• [Supplied material]
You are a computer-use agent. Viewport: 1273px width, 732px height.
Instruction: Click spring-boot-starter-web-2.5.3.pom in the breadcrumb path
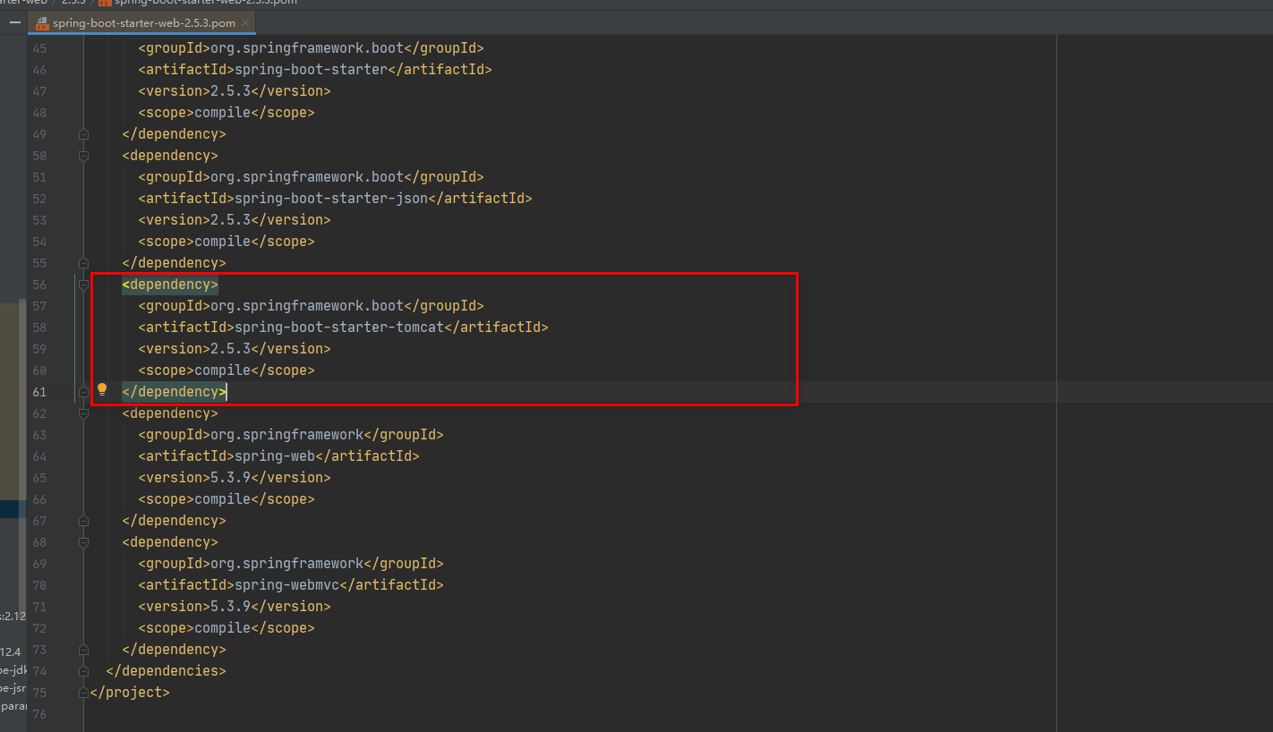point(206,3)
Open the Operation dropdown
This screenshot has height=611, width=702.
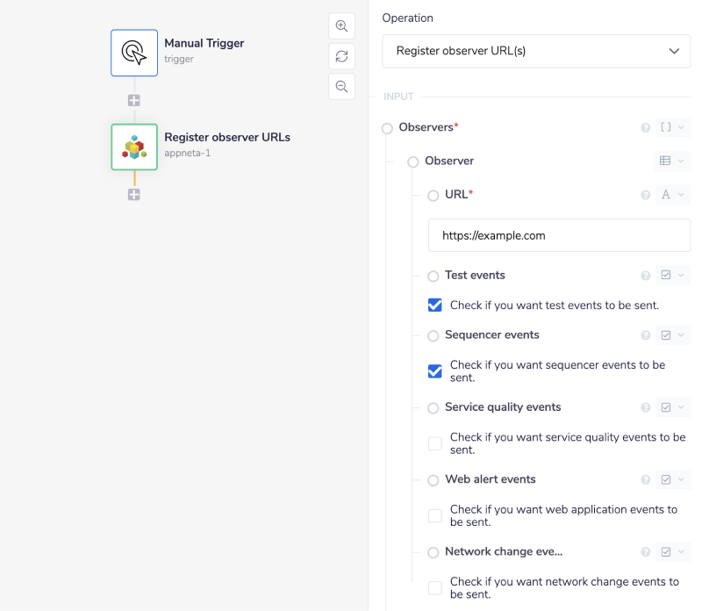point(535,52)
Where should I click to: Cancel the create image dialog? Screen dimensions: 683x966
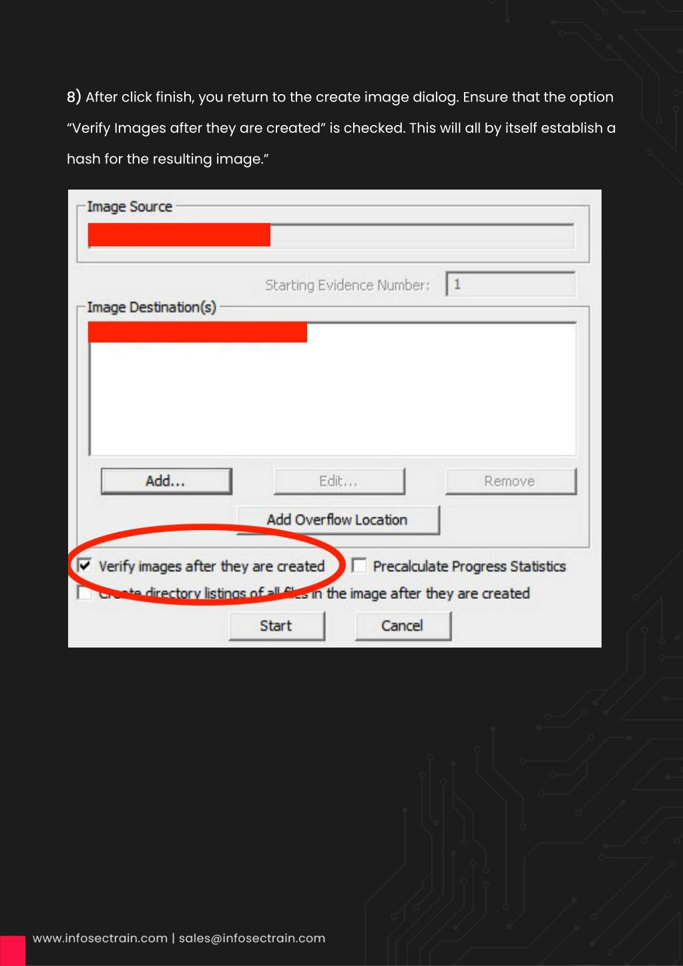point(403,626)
...
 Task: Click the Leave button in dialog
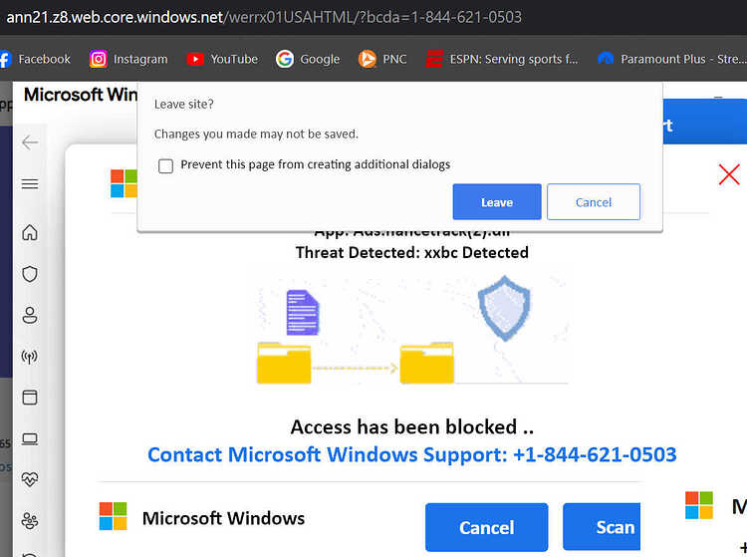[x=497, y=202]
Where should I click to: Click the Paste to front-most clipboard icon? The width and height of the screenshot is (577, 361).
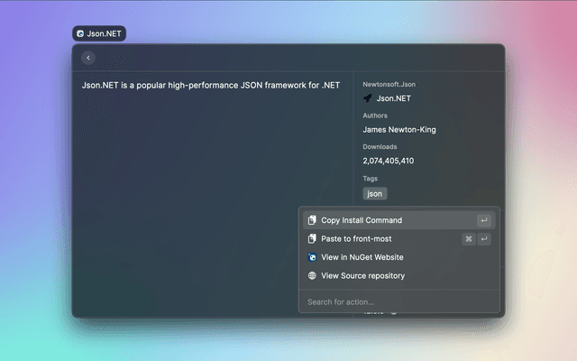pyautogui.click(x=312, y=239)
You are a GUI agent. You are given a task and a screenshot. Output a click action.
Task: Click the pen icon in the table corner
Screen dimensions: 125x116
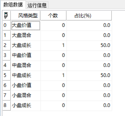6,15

• [What you are asked to do] The lines holding the word "agent" are the answer. Find them in the entries and copy them.

• [Task result]
You are a computer-use agent. Viewport: 1273px width, 732px height.
You are a GUI agent. You are given a task and a screenshot. Output a click action.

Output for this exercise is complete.